Looking over the American landscape, it's hard to think of a more insidious threat to forests, farms and wildlife, not to mention human health and safety, than deer.
Yet when it comes to reducing this costly infestation, too many elected officials sit on their hands or deflect effective control measures. There were about 1.09 million deer-vehicle collisions from June 2010 to June 2011, State Farm Insurance reports, with average property damage of more than $3,000 an accident.
Add to that a billion or so dollars for agricultural damage. Deer carry ticks that spread Lyme disease.
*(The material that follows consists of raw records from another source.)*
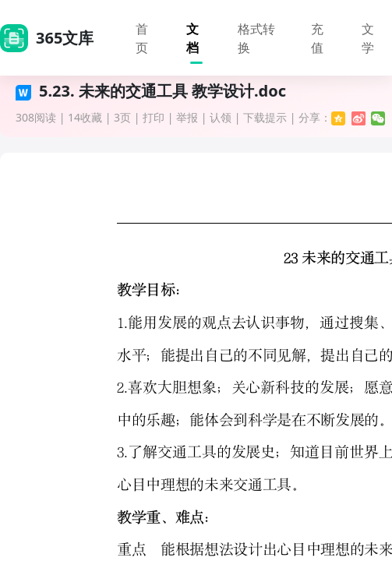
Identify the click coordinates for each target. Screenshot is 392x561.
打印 (154, 117)
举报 (187, 117)
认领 (221, 117)
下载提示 (265, 117)
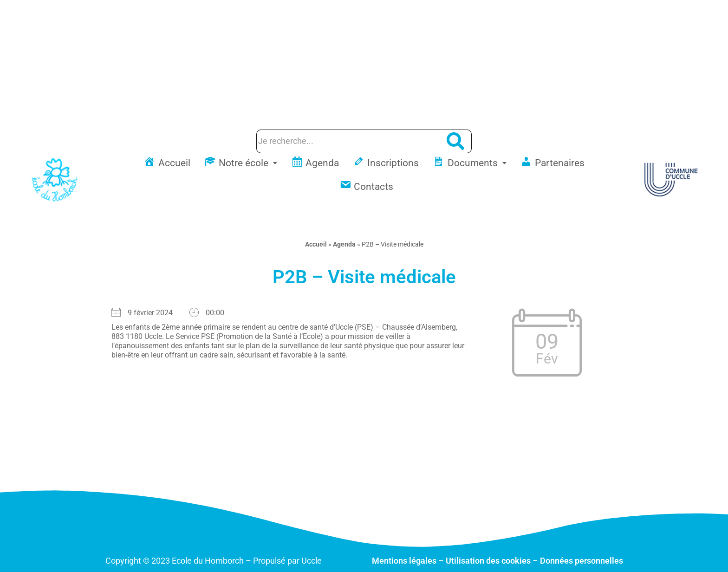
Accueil (316, 244)
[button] (240, 163)
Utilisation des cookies (488, 560)
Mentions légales (404, 560)
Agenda (344, 244)
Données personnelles (581, 560)
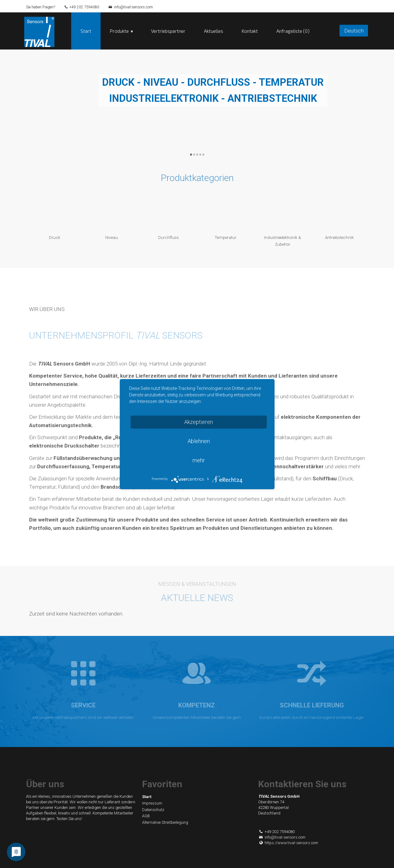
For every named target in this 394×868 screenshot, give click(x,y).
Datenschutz (153, 810)
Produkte (119, 31)
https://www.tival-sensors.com (288, 843)
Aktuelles (213, 31)
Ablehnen (199, 441)
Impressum (152, 803)
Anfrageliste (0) (293, 31)
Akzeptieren (199, 422)
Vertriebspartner (168, 31)
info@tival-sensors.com (133, 7)
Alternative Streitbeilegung (165, 822)
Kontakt (250, 31)
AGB (146, 816)
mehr (199, 460)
And their voracious chomping has resulted in "ghost forests" -- particularly in the Northeast.
If a forest is healthy, it will support about 15 deer per square mile, and many scientists say that a degraded patch can't be restored unless the population is about five per square mile.
Compare that target with the actual deer densities: Some areas of the United States have 40 to 50 of them in a square mile, with much higher estimates in some Eastern suburbs.
In New Jersey, one-third of the remaining species of native plants are endangered, largely because of deer. Many warblers, thrushes and dozens of other ground-nesting birds lose the protection of native plants, and some species of native pollinators -- butterflies, moths, beetles -- vanish.
For conservationists and landowners, the main defense is to put up fences and other barriers, which make American exurbs look like minimum-security prisons.
Right now, they have few alternatives. The hunters who are supposed to control the deer want to keep the numbers up so they have a better chance of shooting a buck. They support changes such as the New Jersey measure to allow bow hunting closer to houses, but they generally oppose efforts to reduce the deer population.